SOURCE PASSAGE:
((

Single-Channel Neyman-Pearson Detection of Impulses in Tainter Valve Machinery Systems

Unexpected mechanical failures in lock fill/empty Tainter valves can significantly disrupt waterway traffic. Accurate diagnosis and prognosis of fault mechanisms are essential for timely interventions by operations and maintenance teams. To support this, an in-service lock operated by the U.S. Army Corps of Engineers was instrumented with a comprehensive sensor suite—including accelerometers, strain gauges, inclinometers, thermocouples, and electrical current transformers—spanning the entire drive system from the motor to the final gear shaft. Data were collected during valve opening and closing operations using an event-driven approach. Notably, impulses were observed in the accelerometer signal at the sector gear during valve opening, coinciding with anomalies in the sector gear inclinometer data. To detect these impulses, a single- channel binary hypothesis testing framework based on the Neyman-Pearson theorem was implemented, modeling the signal as either zero-mean Gaussian noise or a non-zero mean Gaussian distribution with deterministic impulse magnitude incorporated. To address signal non-stationarity, an optimal sliding window size was selected to maintain stationarity and statistical reliability. Results from the Neyman-Pearson detection model are discussed, offering valuable insights into the operational health of the Tainter valve system and supporting the development of more robust diagnostic tools for lock infrastructure.

))

TASK ITEM:
In the Tainter valve abstract, at what location and during which valve operation were impulses seen in the accelerometer signal? You won't need the items for this.

RECORD EXTRACTS:
((

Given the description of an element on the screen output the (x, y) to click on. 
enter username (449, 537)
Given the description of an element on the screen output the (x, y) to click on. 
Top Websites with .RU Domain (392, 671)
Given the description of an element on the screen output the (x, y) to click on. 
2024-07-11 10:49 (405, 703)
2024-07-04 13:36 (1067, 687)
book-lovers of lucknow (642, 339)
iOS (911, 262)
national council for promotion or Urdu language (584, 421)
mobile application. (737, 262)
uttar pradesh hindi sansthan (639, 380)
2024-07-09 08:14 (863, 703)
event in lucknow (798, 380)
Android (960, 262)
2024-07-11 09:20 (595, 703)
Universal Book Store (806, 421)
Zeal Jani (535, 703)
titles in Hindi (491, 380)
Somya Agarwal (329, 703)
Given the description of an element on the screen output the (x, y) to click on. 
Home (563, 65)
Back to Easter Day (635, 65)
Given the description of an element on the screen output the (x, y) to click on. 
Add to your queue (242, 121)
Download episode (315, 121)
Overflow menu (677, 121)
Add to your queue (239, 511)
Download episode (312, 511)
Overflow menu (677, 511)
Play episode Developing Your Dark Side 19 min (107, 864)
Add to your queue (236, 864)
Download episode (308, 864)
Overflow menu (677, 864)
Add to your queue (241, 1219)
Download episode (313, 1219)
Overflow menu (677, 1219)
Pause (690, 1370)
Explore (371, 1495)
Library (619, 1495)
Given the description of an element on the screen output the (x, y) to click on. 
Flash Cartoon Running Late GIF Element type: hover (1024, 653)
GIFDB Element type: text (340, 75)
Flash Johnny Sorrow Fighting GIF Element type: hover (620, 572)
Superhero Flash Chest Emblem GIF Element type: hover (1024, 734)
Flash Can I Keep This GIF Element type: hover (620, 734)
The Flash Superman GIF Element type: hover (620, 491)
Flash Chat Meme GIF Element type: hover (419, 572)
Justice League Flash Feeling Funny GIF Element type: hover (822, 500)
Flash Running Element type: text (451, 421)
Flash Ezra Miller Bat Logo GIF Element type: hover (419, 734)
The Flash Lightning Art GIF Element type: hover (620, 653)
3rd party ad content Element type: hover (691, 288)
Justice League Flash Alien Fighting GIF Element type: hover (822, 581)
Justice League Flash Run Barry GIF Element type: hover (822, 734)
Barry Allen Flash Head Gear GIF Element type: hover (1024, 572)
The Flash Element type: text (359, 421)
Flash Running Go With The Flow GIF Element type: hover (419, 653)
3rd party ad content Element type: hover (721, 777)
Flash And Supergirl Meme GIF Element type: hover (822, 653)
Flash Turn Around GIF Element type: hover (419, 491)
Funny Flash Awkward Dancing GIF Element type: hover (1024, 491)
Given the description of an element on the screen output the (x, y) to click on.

))

EXPECTED ANSWER:
At the sector gear, during valve opening.